In what could turn out to be a book-in-the-making on its own, a recently published UK spy novelist was found to have plagiarized most of his content from various sources, including several James Bond books. The book’s been recalled, the author’s career is in ruins and questions abound.

The author cites pressure and self-doubt as what drove him to do this. He said he couldn’t keep up with the changes the editors demanded. He openly confesses this on spy novelist Jeremy Duns’ blog, The Debrief.  Poor Mr. Duns also took a reputation hit since he offered to endorse the book (and hadn’t picked up on the plagiarism).

The hits to brand reputation are like ripples of water from a stone being thrown into a pond. The author, the endorsers, the publisher, the reviewers….

I  have many questions about this. But mostly, for the publishers. If editors and publishers are really doing the jobs they claim to do, if they are truly adding value to the bookselling process with their “quality control” (as they often cite) then how the hell did they miss this?

I’m not excusing the author’s disgusting behavior. He makes the rest of us  look bad. But if the last bastion of going the traditional publishing route is that you get a better quality product in the end (note: not what I believe anymore) and then something like this happens, what the heck do we need publishers for?

It used to be publishers helped to market, edit and improve books.
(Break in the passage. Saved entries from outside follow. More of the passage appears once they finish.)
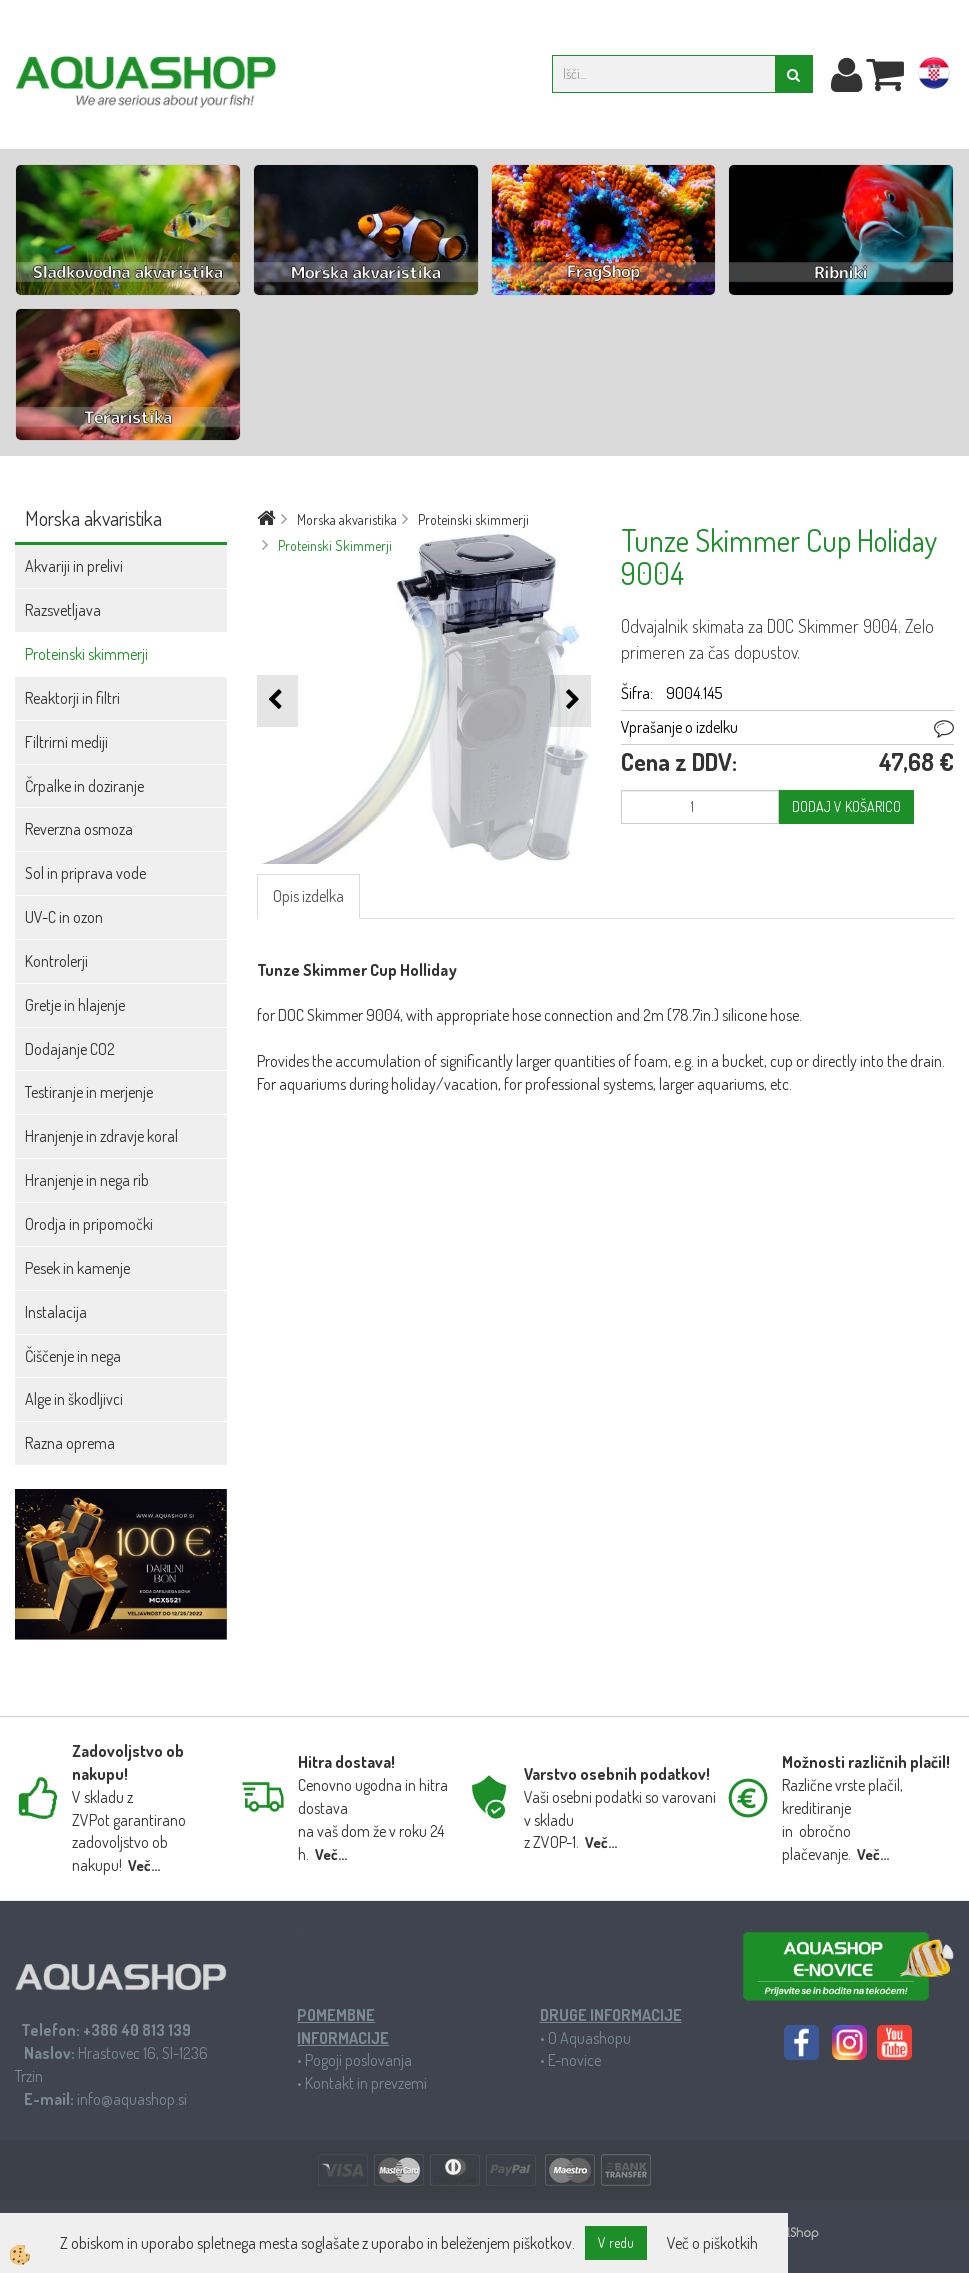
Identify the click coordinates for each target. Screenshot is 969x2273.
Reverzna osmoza (79, 829)
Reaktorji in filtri (72, 698)
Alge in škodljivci (74, 1399)
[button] (570, 700)
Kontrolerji (56, 961)
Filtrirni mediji (66, 742)
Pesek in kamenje (77, 1268)
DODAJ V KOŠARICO (846, 806)
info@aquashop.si (132, 2099)
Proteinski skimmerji (86, 654)
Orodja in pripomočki (89, 1224)
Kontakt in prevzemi (366, 2083)
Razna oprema (70, 1443)
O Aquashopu (589, 2038)
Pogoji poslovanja (358, 2060)
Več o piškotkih (712, 2243)
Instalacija (56, 1312)
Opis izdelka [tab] (308, 896)
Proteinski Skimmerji (335, 545)
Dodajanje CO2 (70, 1049)
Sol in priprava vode (85, 873)
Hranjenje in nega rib (87, 1180)
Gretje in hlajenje (75, 1005)
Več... (144, 1865)
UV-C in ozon (64, 917)
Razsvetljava (63, 610)
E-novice (574, 2060)
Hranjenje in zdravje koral (101, 1136)
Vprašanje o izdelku (679, 727)
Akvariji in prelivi (74, 566)
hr (934, 77)
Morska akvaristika (347, 519)
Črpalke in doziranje (84, 786)
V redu (616, 2242)
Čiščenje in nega (73, 1356)
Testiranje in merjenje (89, 1092)
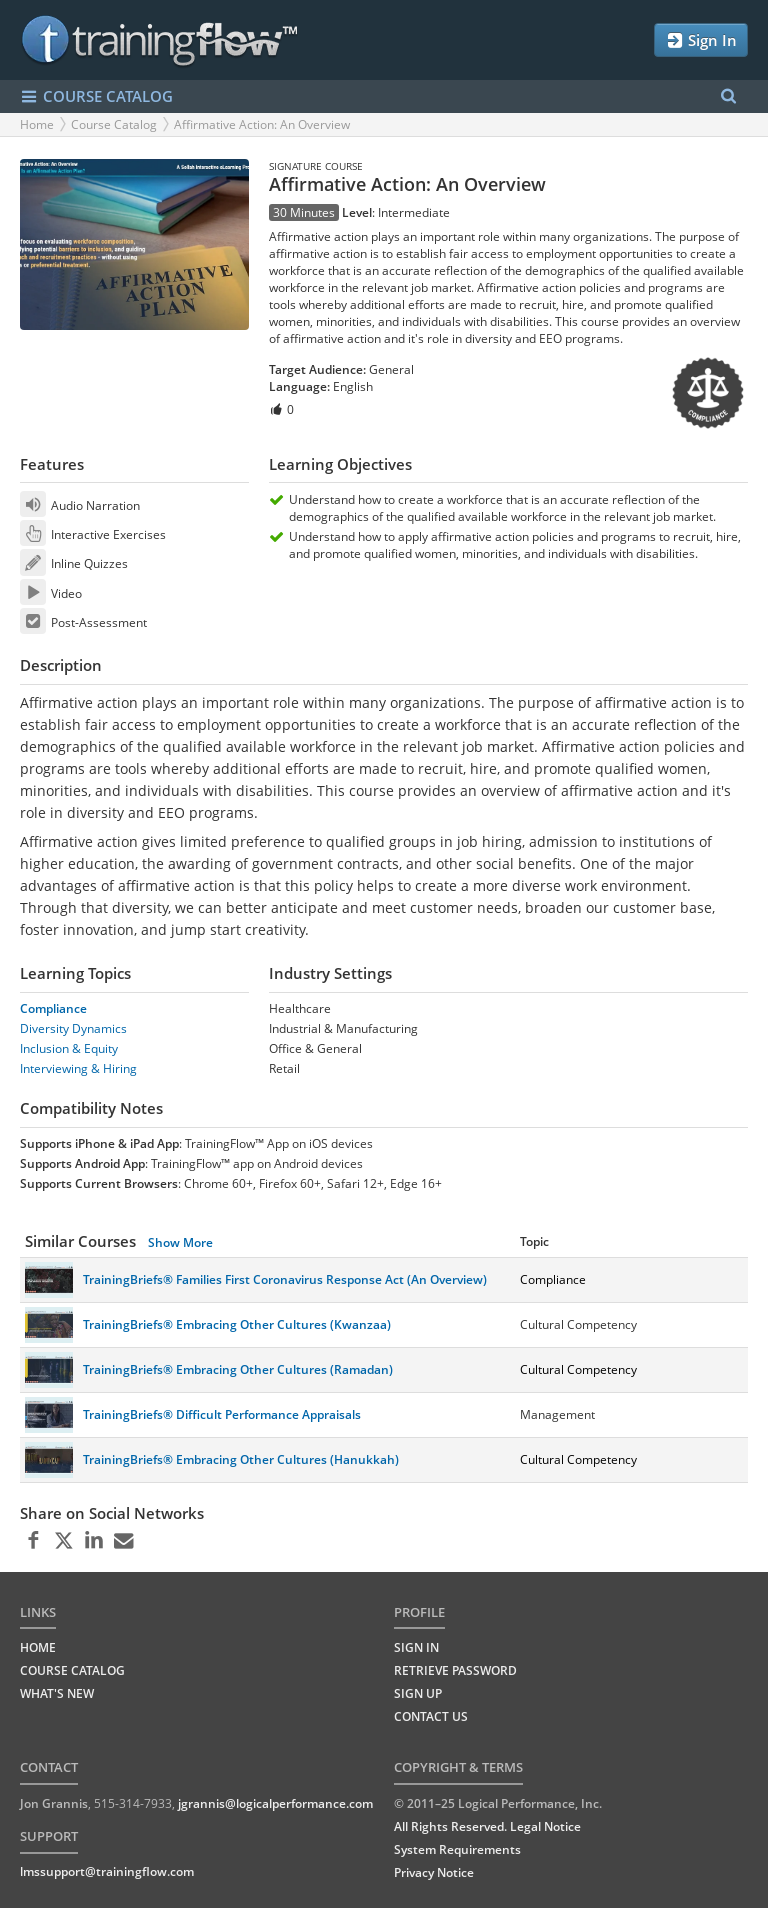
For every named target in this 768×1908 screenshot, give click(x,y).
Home (37, 124)
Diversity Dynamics (73, 1028)
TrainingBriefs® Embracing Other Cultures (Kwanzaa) (237, 1324)
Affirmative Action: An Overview (262, 124)
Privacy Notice (434, 1872)
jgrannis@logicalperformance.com (275, 1803)
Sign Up (418, 1693)
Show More (180, 1242)
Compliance (53, 1008)
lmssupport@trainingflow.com (107, 1871)
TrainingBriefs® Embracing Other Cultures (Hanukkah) (241, 1459)
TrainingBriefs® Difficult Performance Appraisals (222, 1414)
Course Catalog (114, 124)
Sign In (701, 40)
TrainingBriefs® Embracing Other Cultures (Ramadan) (238, 1369)
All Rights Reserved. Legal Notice (487, 1826)
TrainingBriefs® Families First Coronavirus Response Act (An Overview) (285, 1279)
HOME (38, 1647)
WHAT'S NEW (57, 1693)
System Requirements (457, 1849)
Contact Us (431, 1716)
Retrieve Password (455, 1670)
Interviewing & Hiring (78, 1068)
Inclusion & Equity (69, 1048)
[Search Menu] (728, 96)
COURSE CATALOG (96, 96)
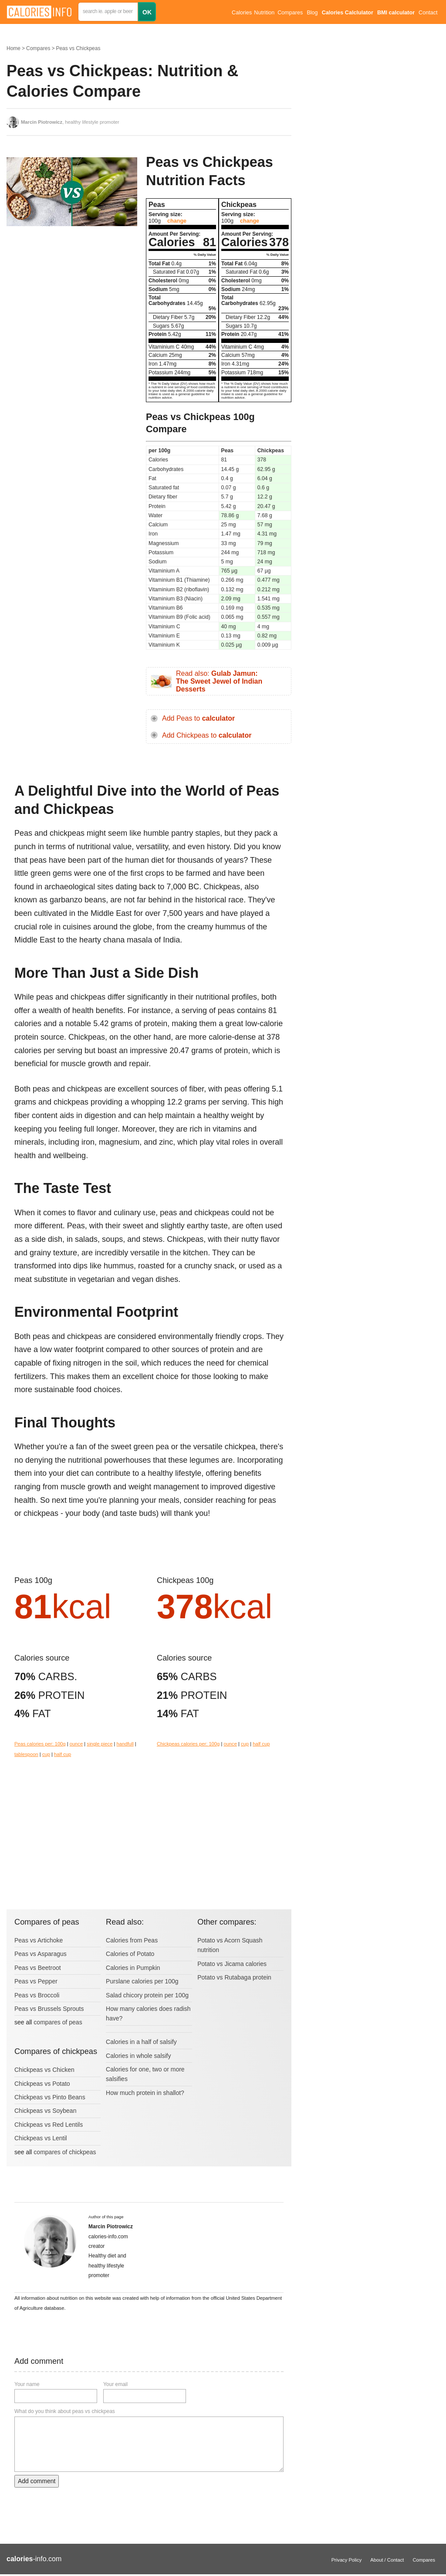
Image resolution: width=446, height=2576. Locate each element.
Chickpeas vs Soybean (45, 2110)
Now new authors are required to come to the table with a “marketing platform” already in place into which they can sell. And I have friends who are going the traditional publishing route telling me these NY publishers are asking for them to commit to hiring a freelance editor, because their editors don’t have time to edit anymore. So publishers are not helping market the books and they are not helping to edit the books? I’m confused…..

As I’ve mentioned in a prior post, publishers can’t whine about the state of the industry anymore. When you are a middleman, you need to add value to the equation. I can totally see how big publishers help with credibility and open more doors for distribution. But the cold hard fact is that unless you are a celebrity or Stephen King, most publishers won’t help to market your book ify ou are an unknown. 

And now it appears they won’t even check to see if your content is original or not.

I’m not saying there is no value in traditional publishing. I know lots of people who’ve had great experiences. And I would love to sell my book to one of the big guys one day, just to have that amazing experience.

What I am saying is that there is a business lesson here for all os us: if you don’t add value to the process, sooner or later, that will come back to bite you. You need to constantly be looking at ways to benefit your customers and differentiate from the other options out there. Or risk becoming irrelevant in the process.